● **Action item**
Find every line below with the word "price" in it, and copy each one.

(Entries taken from a collection)
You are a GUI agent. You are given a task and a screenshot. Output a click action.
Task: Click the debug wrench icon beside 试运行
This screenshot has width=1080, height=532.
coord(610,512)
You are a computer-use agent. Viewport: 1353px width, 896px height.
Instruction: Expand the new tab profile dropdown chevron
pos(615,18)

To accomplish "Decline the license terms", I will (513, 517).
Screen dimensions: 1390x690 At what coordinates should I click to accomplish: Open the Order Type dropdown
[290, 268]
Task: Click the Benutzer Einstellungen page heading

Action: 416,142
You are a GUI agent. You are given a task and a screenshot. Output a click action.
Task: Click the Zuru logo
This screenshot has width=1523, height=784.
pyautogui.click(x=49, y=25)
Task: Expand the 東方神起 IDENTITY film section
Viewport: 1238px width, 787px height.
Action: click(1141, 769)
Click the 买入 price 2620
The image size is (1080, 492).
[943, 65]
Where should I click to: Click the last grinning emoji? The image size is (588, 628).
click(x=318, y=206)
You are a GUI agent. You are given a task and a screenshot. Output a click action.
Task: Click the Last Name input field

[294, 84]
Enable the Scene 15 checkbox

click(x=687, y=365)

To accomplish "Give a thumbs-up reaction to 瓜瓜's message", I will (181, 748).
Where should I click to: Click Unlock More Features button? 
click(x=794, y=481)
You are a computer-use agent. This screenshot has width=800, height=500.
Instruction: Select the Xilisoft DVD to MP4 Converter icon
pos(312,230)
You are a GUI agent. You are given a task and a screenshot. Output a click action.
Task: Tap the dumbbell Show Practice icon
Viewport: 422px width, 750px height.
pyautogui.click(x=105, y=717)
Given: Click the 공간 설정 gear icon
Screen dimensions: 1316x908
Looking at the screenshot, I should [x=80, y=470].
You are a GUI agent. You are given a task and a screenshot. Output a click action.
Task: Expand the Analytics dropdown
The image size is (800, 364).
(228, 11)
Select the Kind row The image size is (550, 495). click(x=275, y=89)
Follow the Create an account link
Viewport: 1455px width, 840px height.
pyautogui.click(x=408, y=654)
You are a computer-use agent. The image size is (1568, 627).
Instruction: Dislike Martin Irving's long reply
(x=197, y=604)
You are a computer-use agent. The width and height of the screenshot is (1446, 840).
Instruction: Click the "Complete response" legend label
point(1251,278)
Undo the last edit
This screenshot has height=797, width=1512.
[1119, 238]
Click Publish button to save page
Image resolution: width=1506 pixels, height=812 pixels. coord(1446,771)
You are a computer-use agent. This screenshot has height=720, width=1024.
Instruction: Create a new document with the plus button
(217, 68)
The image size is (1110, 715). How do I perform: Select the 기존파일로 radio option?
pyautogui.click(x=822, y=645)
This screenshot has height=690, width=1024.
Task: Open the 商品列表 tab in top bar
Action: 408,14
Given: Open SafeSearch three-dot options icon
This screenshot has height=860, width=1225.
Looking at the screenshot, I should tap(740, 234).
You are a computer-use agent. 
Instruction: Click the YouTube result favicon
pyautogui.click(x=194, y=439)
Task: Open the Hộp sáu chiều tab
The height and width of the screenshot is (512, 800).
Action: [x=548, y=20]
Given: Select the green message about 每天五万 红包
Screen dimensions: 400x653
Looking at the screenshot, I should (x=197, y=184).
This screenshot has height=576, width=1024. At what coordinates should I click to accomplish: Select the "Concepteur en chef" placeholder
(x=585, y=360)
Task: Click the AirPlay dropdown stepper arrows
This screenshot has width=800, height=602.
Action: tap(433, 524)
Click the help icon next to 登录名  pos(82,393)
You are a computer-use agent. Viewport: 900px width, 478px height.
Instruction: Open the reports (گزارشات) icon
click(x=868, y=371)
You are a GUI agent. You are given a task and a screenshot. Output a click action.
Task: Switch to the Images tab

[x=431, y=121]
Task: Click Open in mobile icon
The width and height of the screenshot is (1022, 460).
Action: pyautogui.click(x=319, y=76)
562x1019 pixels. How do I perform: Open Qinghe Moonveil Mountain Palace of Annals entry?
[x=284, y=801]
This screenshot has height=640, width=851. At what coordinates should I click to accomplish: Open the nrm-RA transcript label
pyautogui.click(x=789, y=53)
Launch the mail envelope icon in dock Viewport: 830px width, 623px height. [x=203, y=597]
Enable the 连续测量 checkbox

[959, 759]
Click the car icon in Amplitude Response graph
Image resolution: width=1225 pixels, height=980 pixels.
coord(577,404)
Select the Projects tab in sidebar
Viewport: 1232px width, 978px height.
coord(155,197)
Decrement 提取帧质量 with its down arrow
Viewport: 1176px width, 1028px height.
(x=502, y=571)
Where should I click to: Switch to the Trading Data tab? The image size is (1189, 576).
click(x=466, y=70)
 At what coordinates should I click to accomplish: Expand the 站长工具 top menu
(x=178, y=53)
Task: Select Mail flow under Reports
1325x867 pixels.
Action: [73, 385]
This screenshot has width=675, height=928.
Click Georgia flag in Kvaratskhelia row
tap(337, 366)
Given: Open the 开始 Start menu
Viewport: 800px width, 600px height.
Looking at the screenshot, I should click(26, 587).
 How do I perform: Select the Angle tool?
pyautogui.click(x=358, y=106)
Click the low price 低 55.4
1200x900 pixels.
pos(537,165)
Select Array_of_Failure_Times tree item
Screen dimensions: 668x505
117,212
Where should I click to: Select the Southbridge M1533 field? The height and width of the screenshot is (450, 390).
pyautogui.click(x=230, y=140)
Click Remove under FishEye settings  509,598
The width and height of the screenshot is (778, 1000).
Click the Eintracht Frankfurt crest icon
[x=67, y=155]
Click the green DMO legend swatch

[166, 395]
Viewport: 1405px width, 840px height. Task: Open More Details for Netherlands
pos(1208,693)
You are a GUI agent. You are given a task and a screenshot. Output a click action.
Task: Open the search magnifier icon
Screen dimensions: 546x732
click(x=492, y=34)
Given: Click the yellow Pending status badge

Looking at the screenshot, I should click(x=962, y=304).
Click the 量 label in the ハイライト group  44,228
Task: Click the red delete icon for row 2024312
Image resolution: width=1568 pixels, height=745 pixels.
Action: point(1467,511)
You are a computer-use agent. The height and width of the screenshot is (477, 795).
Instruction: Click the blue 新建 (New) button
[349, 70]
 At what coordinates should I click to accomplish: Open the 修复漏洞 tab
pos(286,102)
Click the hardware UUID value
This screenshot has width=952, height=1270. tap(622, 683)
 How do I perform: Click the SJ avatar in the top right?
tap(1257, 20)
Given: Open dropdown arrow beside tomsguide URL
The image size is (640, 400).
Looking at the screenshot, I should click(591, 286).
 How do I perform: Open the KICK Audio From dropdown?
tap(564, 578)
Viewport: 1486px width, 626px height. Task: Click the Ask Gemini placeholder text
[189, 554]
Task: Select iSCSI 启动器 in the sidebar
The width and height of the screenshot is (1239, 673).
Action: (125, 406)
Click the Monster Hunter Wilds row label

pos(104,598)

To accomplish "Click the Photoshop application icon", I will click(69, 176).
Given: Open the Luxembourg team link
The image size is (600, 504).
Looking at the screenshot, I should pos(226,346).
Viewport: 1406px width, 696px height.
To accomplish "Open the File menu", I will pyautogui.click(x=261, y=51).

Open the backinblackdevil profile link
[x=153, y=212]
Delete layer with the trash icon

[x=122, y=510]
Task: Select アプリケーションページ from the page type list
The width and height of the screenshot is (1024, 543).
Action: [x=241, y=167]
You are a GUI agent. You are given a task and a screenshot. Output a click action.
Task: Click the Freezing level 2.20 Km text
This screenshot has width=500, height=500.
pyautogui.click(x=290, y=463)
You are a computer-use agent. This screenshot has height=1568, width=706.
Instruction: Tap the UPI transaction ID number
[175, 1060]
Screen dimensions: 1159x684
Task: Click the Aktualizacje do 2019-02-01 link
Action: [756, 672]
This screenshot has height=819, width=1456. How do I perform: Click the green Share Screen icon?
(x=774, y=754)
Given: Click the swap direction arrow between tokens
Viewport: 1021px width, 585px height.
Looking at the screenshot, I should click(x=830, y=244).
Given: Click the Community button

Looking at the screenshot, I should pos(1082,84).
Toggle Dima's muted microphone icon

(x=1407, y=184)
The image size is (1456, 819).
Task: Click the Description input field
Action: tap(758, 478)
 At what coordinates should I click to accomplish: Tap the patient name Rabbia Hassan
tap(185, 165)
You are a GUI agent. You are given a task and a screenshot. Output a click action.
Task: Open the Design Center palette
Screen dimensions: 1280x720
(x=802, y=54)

● **Finished exercise**
Click the 买入 price 2620
Click the low price 低 55.4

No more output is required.